### TASK INSTRUCTIONS
When you copy the entries, keep every word exactly as it is and drop the images.

╭─ MATERIAL FOR THIS EXERCISE

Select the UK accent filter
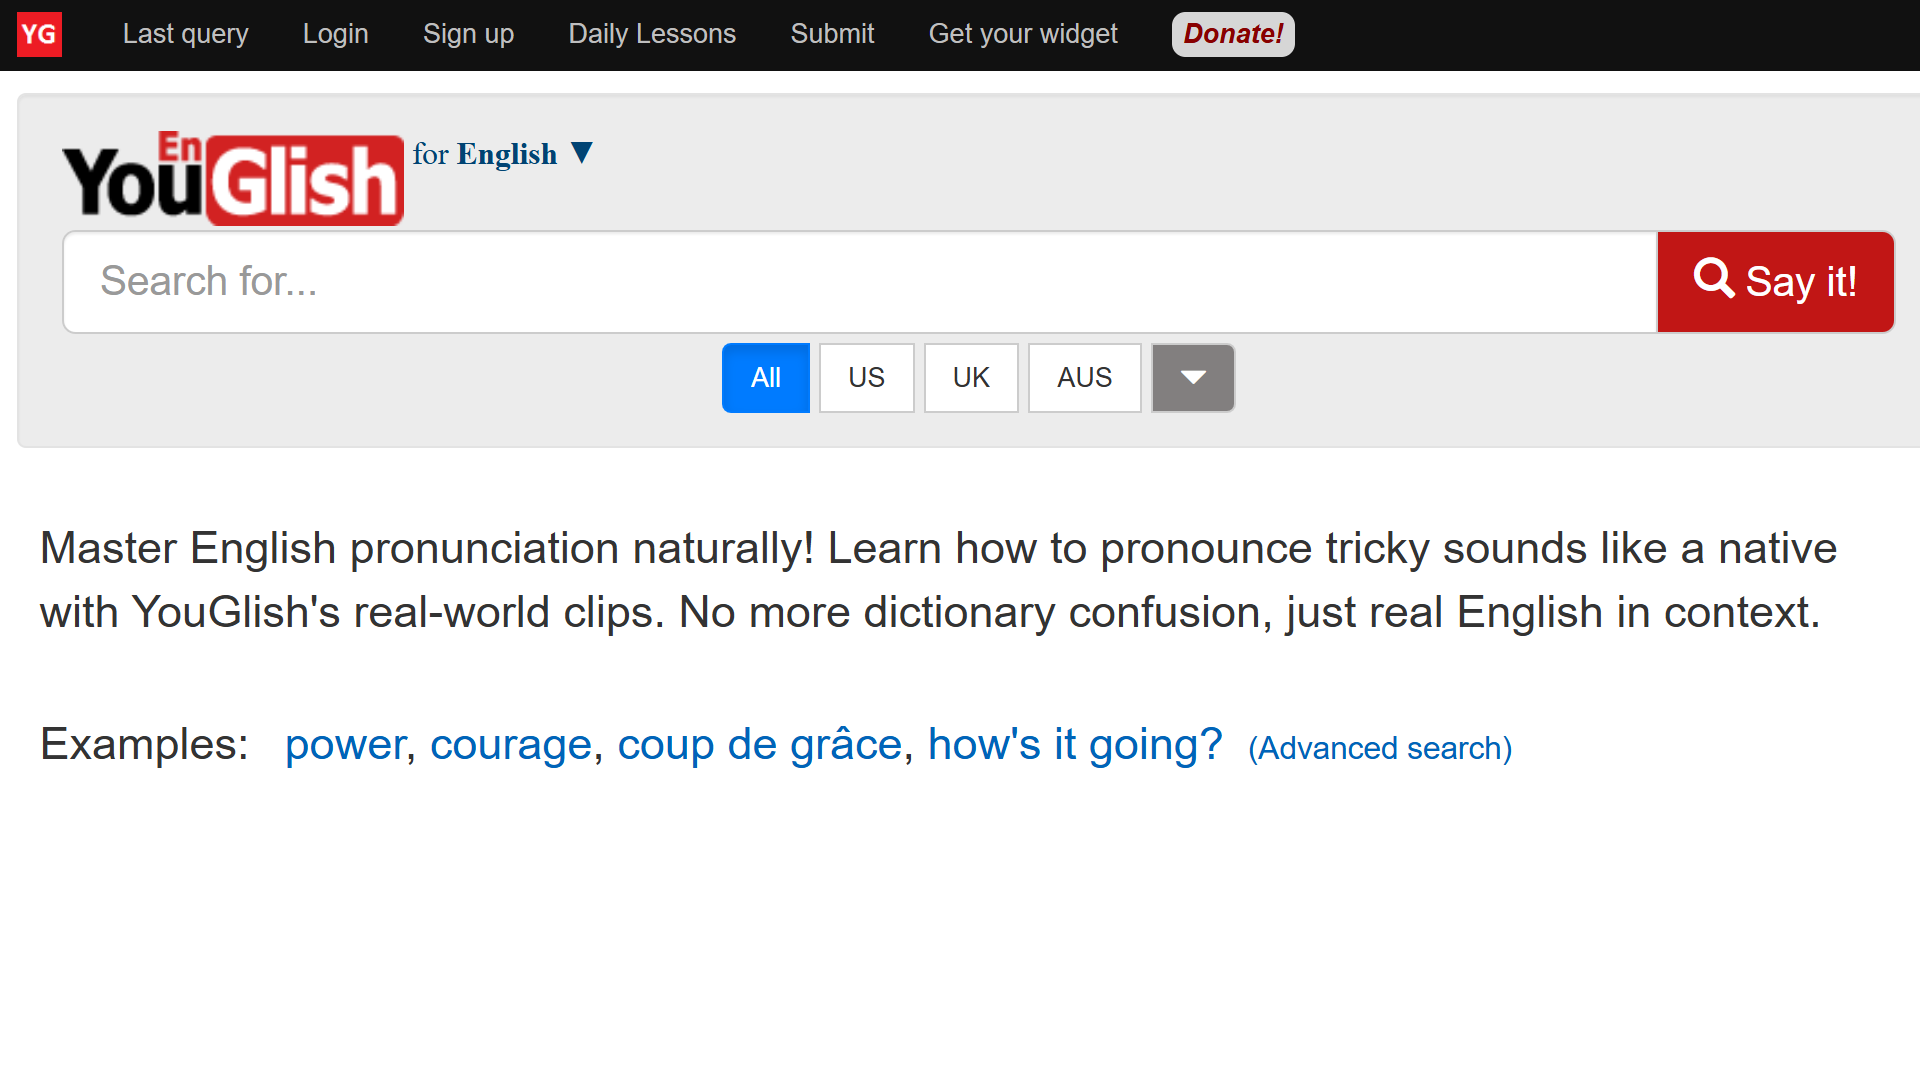The image size is (1920, 1080). (x=971, y=378)
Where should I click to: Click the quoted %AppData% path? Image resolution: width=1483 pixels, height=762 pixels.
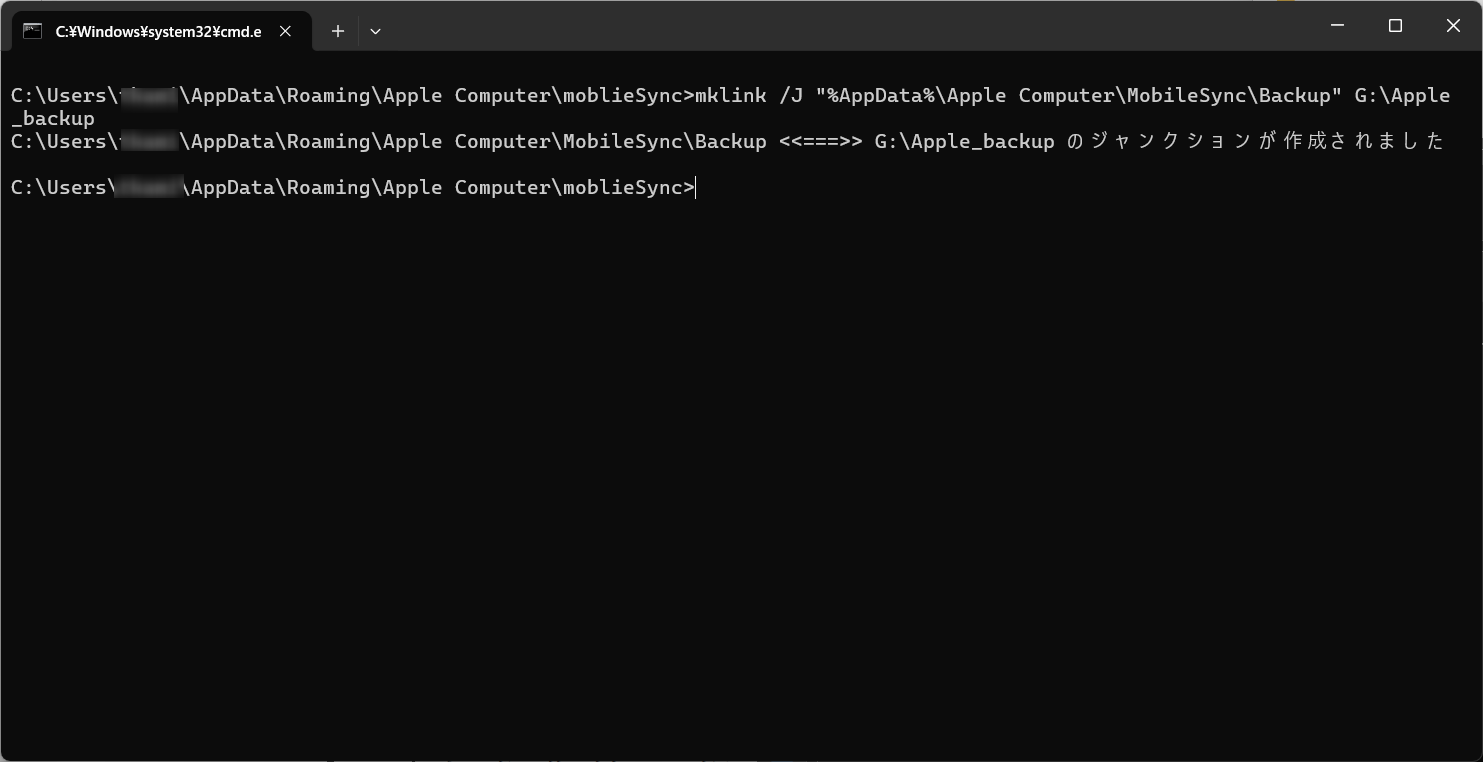(1079, 96)
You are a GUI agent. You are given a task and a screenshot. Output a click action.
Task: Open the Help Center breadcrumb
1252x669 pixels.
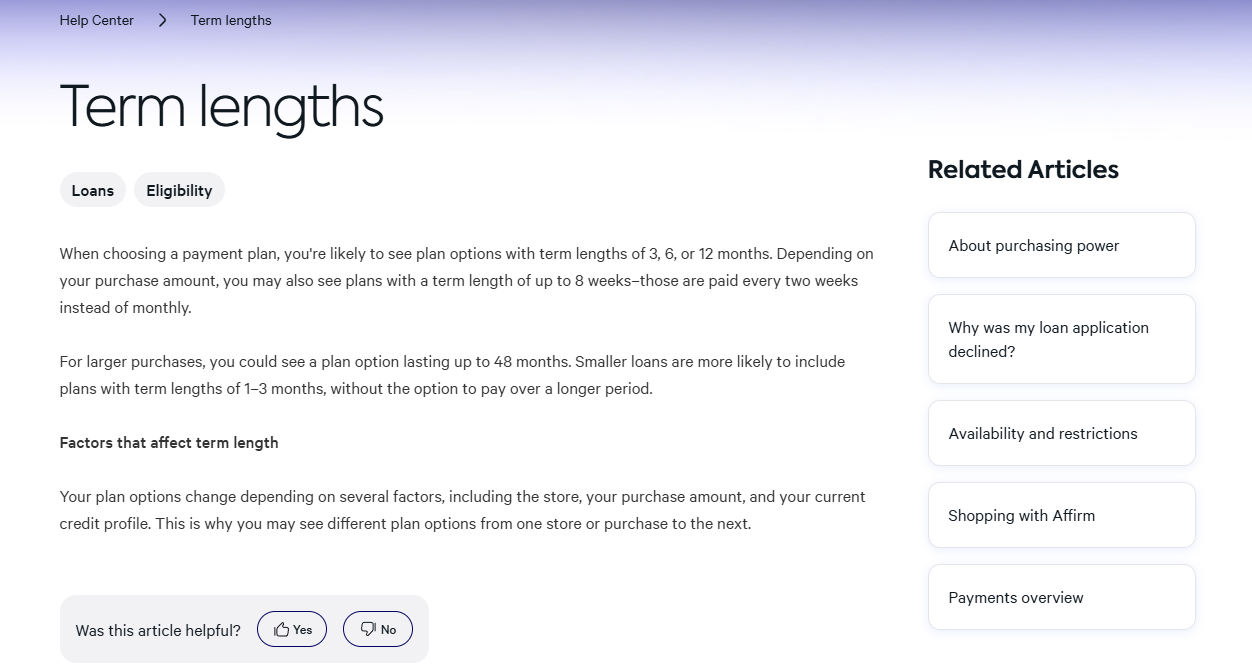click(x=96, y=20)
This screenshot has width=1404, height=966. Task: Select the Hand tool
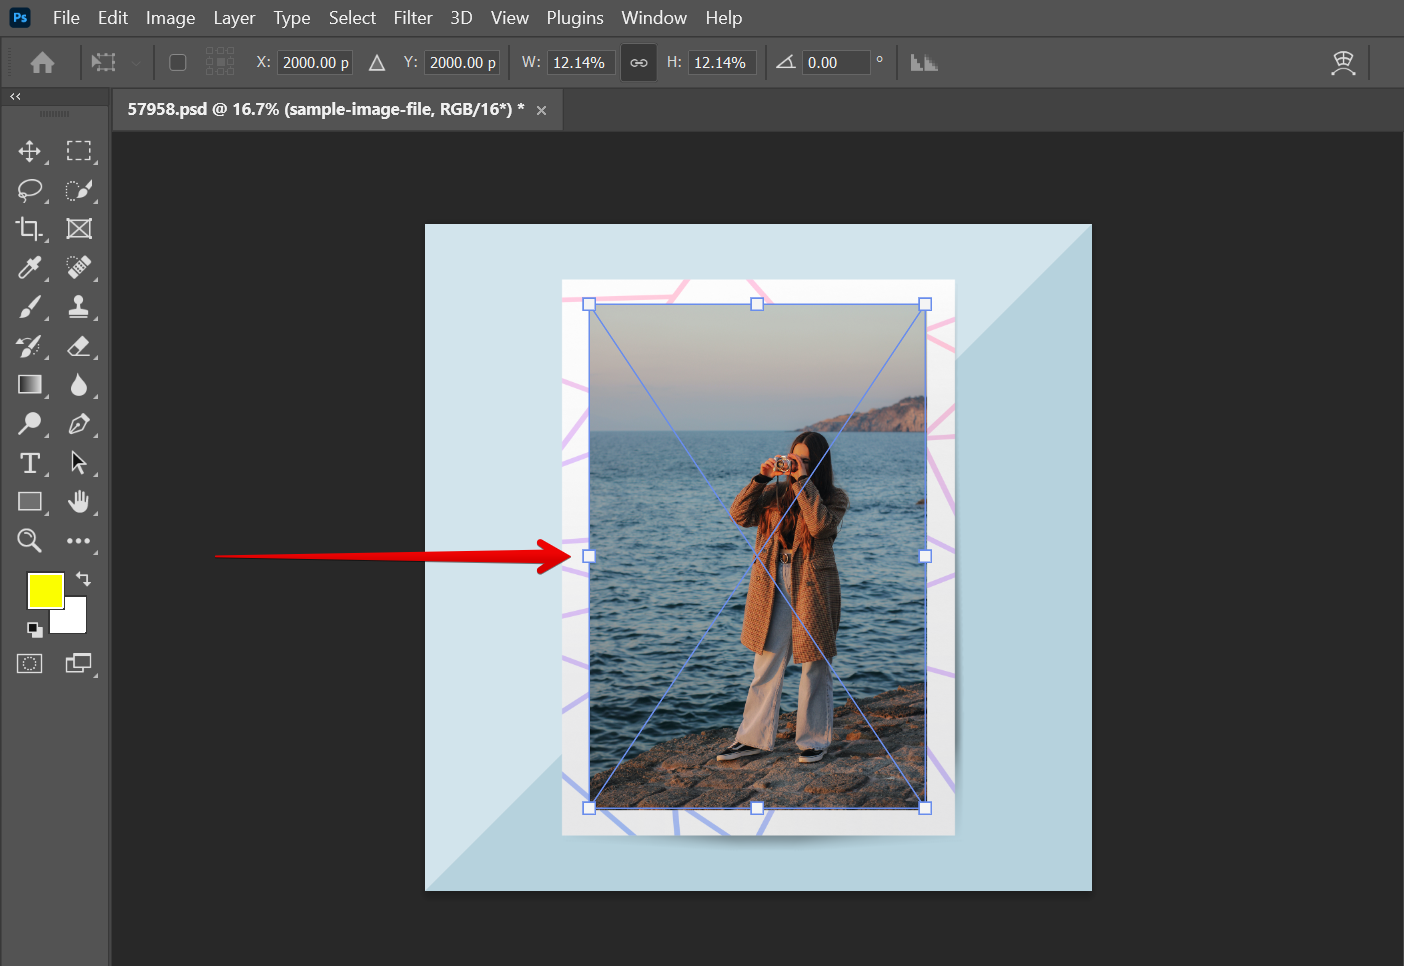79,502
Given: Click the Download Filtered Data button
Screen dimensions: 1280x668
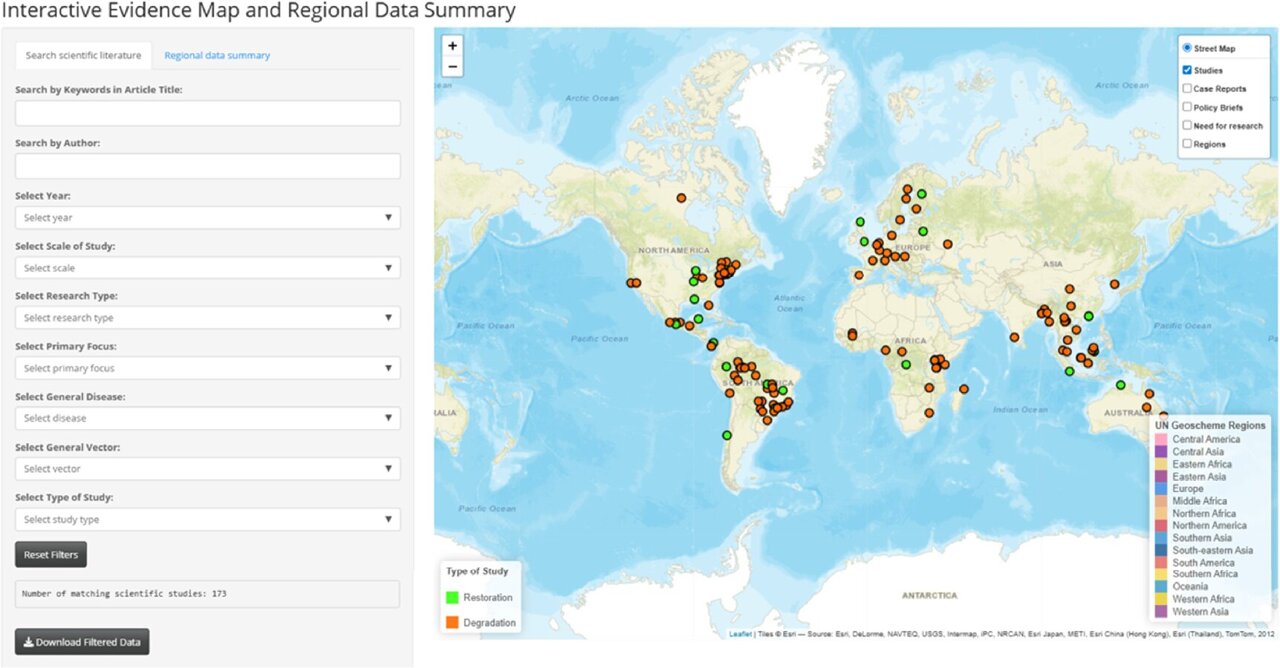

╰─

### EXERCISE SOLUTION
Select the UK accent filter
The image size is (1920, 1080). (x=971, y=378)
Where should I click to: Click the quoted %AppData% path? Image resolution: width=1483 pixels, height=762 pixels.
(1079, 96)
You are a GUI agent. You are given a task and a screenshot. Output a click action.
Task: Open the Help Center breadcrumb
1252x669 pixels.
click(x=96, y=20)
This screenshot has width=1404, height=966. Task: Select the Hand tool
79,502
Given: Click the Download Filtered Data button
Screen dimensions: 1280x668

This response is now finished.